● **Aim of the task**: In the entries below, find the line with "Where should I click to: Click the 0.1%" and the line with "Where should I click to: Click the tooltip", then retype both and everything between them exactly. Do not copy the pictures.

*** Data under study Section Begins ***

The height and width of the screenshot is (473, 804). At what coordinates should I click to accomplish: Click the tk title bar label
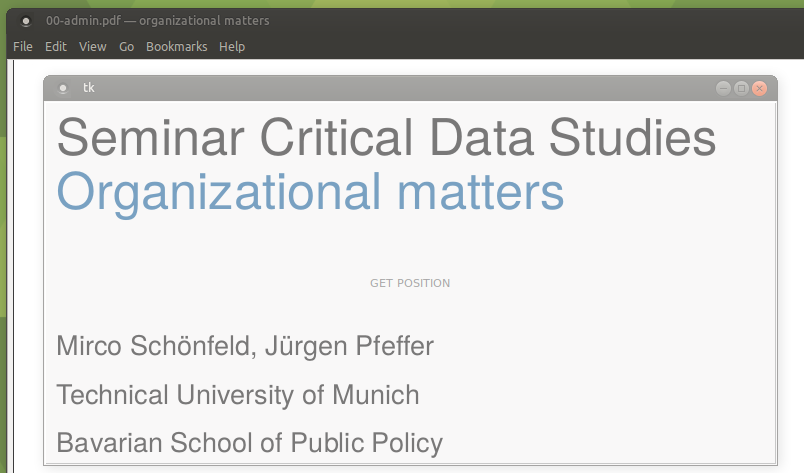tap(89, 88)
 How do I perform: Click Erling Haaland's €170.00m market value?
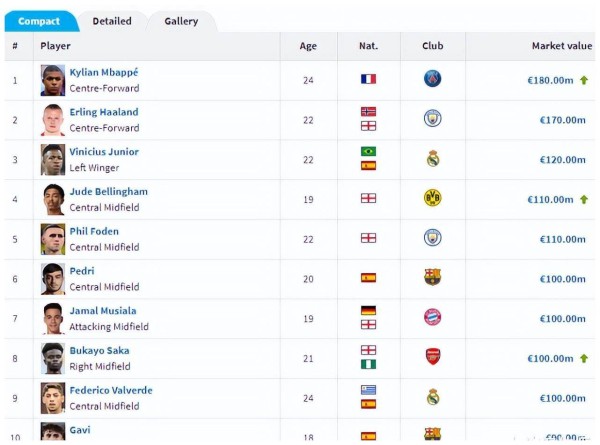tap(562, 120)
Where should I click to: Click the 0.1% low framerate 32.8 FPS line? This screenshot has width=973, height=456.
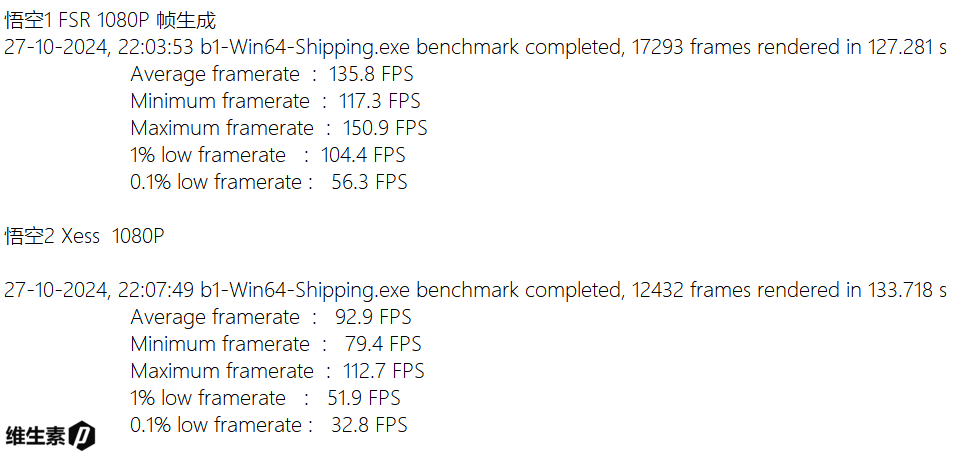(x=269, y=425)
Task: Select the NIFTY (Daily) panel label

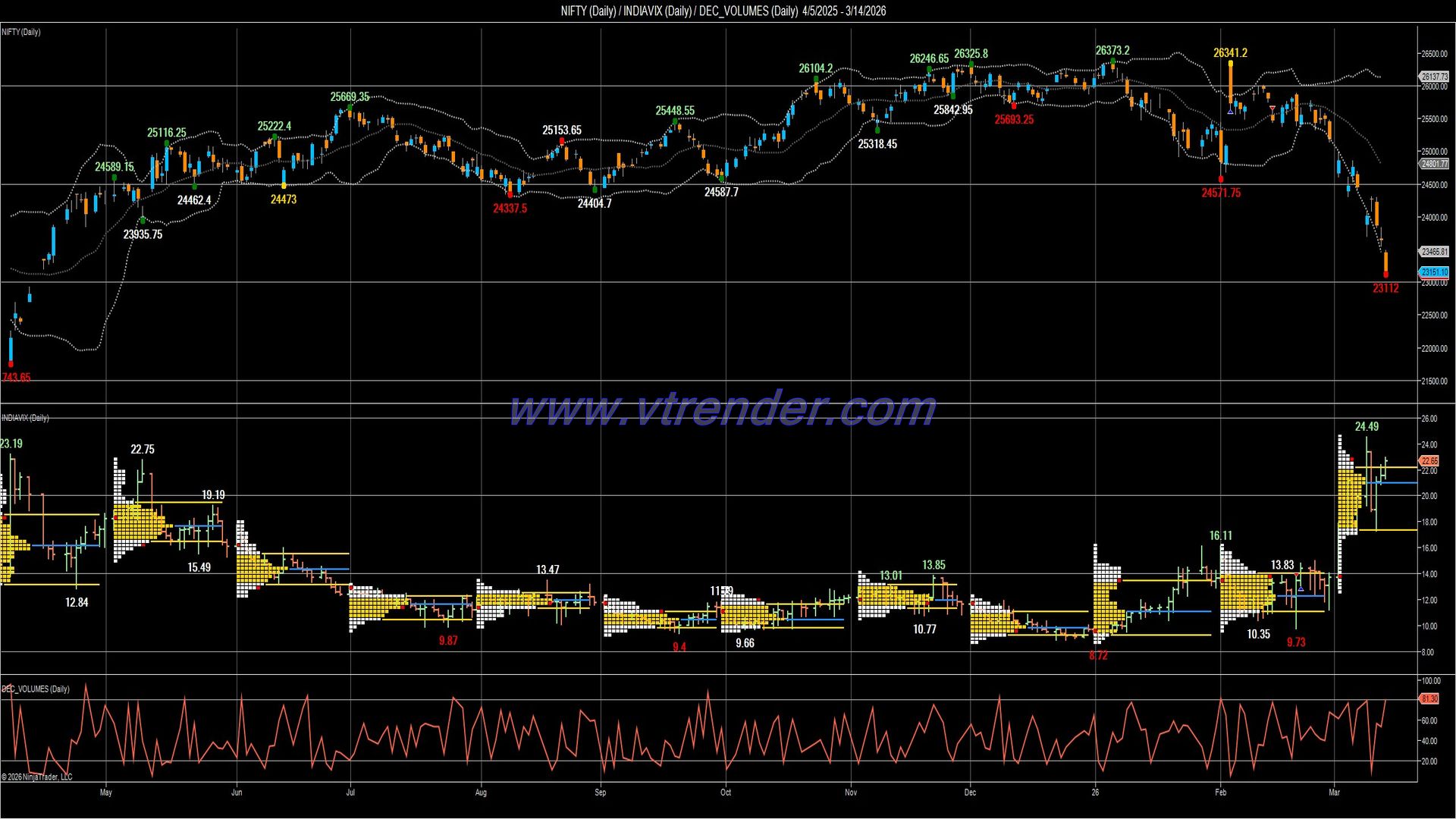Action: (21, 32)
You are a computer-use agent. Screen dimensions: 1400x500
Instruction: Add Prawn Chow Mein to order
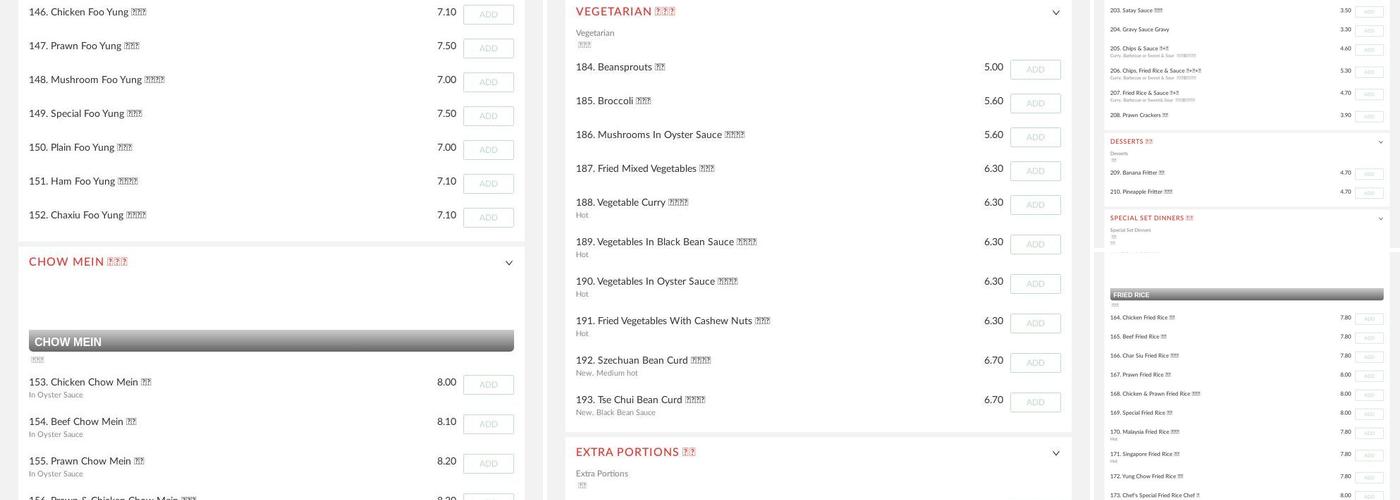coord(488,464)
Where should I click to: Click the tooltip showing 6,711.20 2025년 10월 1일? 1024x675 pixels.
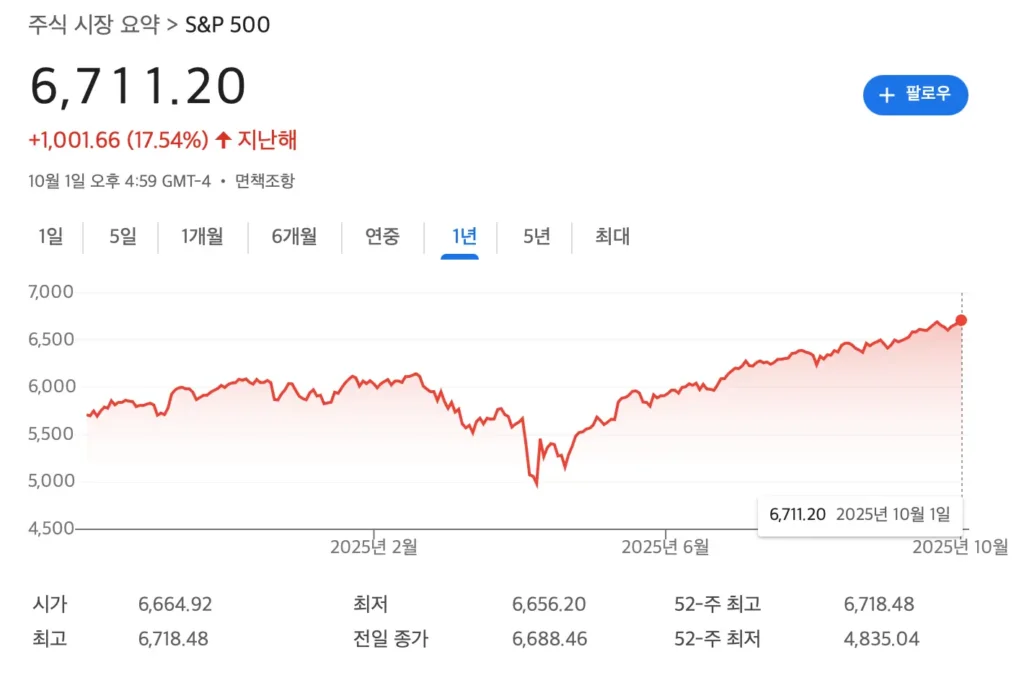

*** Data under study Section Ends ***
*** Data under study Section Begins ***

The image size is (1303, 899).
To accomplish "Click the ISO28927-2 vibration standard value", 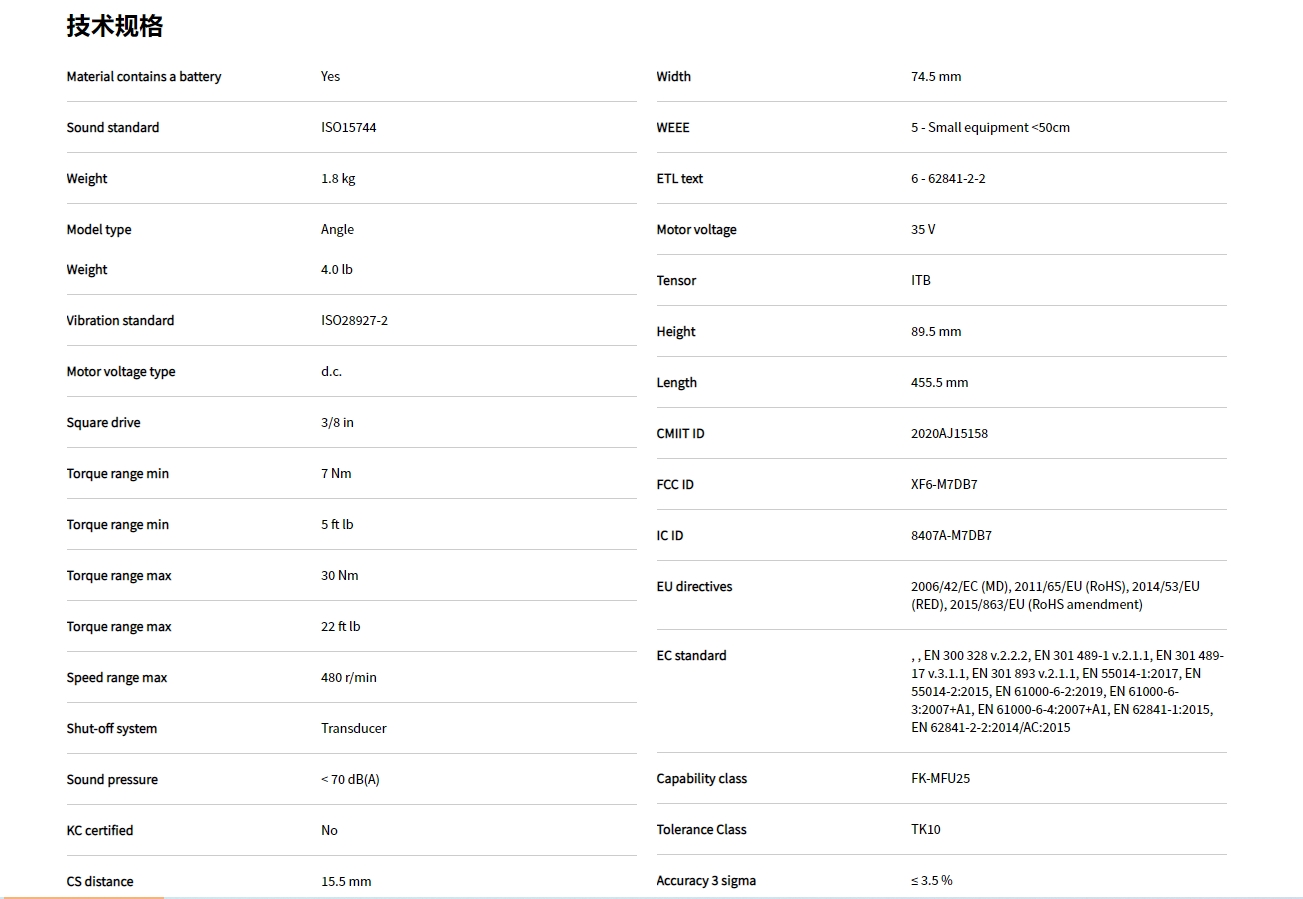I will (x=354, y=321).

*** Data under study Section Ends ***

● **Output of the task**:
Where should I click to: Click the 0.1% low framerate 32.8 FPS line? This screenshot has width=973, height=456.
(x=269, y=425)
Task: Select the NIFTY (Daily) panel label

Action: (21, 32)
You are a computer-use agent. Screen dimensions: 1400x500
Instruction: Add Prawn Chow Mein to order
coord(488,464)
Where should I click to: Click the tooltip showing 6,711.20 2025년 10월 1일? 1024x675 pixels.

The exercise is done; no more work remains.